- Brief A
Rewrite the paragraph of the excerpt that begins "In a tweet early Monday" in fewer words, keeping its main facts.
- Brief B
Write out the passage of the excerpt word for word, starting with "Fairfax said the woman was" and going on through "at the time.".

- Selected excerpt
Fairfax said the woman worked at the FleetCenter (now called TD Garden) where the 2004 DNC was held. Fairfax was 25, unmarried and working as a campaign staffer.
"We hit it off," Fairfax said. "She was very interested in me, and so eventually at one point we ended up going to my hotel room."
Fairfax said the woman was "very much into the consensual encounter."
Months after they met, the woman called him and said she wanted to meet him again. He was a student at Columbia Law School in New York at the time.
"There were no texts, there were no emails that were produced to us, by The Washington Post, by this person, because it simply didn't happen," he said.
The Post article says the woman approached the paper after Fairfax's 2017 election as lieutenant governor, "saying she felt like she had an obligation to speak out."
In a tweet early Monday, Fairfax said The Post spent months investigating but did not publish a story after being presented with "significant red flags and inconsistencies." In its story, The Post said it did not find "significant red flags and inconsistencies" but did not publish a story because it could not corroborate her account nor find similar allegations against Fairfax, even after calling people who knew him from college, law school and through political circles.
The woman told The Post she had never told anyone about what happened until shortly before she approached the newspaper.
Fairfax said that after The Post decided not to run the story, the woman "went into hiding" and decided to bring her account of what happened into the spotlight during potentially the most important career move of his life.
"It goes away for a year and crops back up at this moment," he said. "You don't have to be cynical, you don't have to understand politics, to understand when someone's trying to manipulate a process to harm someone's character without any basis whatsoever."

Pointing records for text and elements
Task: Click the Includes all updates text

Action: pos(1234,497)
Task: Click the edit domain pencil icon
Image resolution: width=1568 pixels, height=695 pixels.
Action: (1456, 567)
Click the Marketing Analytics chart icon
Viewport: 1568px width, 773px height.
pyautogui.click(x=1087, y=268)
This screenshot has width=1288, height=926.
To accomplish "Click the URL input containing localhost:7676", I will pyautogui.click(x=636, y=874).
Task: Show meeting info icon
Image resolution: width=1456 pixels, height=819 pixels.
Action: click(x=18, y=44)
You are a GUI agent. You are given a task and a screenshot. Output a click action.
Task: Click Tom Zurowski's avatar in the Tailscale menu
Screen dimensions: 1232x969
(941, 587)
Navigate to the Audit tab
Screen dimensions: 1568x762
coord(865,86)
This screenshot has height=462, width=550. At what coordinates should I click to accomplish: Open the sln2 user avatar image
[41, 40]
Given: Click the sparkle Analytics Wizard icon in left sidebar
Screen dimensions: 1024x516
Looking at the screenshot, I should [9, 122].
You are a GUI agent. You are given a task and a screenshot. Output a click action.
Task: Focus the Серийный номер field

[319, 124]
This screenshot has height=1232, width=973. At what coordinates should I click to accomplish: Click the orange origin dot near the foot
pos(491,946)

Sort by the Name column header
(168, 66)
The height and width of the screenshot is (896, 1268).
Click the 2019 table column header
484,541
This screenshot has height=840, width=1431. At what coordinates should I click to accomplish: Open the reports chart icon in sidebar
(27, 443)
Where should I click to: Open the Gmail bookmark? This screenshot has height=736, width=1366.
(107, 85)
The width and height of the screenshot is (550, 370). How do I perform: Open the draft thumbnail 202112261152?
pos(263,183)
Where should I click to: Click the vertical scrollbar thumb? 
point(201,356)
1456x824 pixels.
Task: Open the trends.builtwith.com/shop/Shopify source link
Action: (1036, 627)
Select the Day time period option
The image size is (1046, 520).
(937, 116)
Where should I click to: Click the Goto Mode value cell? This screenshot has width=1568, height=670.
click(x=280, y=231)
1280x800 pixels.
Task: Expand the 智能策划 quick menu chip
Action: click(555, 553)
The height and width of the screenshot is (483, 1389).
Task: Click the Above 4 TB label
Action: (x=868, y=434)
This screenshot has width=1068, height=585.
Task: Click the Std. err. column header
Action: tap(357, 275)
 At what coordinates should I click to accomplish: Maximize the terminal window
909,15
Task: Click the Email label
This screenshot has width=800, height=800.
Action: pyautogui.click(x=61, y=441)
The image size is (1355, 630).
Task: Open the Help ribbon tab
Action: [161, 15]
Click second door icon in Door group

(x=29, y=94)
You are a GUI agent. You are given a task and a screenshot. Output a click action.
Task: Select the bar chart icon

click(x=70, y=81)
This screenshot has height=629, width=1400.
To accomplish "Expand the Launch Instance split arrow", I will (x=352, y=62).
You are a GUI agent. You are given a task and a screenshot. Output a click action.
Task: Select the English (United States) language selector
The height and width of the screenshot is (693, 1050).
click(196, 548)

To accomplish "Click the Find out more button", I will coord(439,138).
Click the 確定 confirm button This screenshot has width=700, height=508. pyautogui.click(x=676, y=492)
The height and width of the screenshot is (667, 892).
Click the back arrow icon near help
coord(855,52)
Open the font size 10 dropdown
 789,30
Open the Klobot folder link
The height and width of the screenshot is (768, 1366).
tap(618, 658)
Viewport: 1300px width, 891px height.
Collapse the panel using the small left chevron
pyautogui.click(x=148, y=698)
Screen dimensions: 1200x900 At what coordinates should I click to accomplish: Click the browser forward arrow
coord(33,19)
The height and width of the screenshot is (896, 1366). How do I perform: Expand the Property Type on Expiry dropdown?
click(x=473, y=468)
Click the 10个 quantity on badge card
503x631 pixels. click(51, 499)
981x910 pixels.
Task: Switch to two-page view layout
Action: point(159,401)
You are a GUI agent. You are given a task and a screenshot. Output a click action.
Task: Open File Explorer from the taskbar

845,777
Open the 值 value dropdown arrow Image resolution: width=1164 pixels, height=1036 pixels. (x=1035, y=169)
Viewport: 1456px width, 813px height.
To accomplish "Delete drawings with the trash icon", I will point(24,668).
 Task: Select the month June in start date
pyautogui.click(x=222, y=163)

- Solution A
In a tweet early Monday, Fairfax said The Post investigated for months but did not publish a story after being shown "significant red flags and inconsistencies." The Post said it found no such red flags. It did not publish because it could not corroborate the woman's account or find similar allegations against Fairfax, even after calling people who knew him from college, law school and political circles.

- Solution B
Fairfax said the woman was "very much into the consensual encounter."
Months after they met, the woman called him and said she wanted to meet him again. He was a student at Columbia Law School in New York at the time.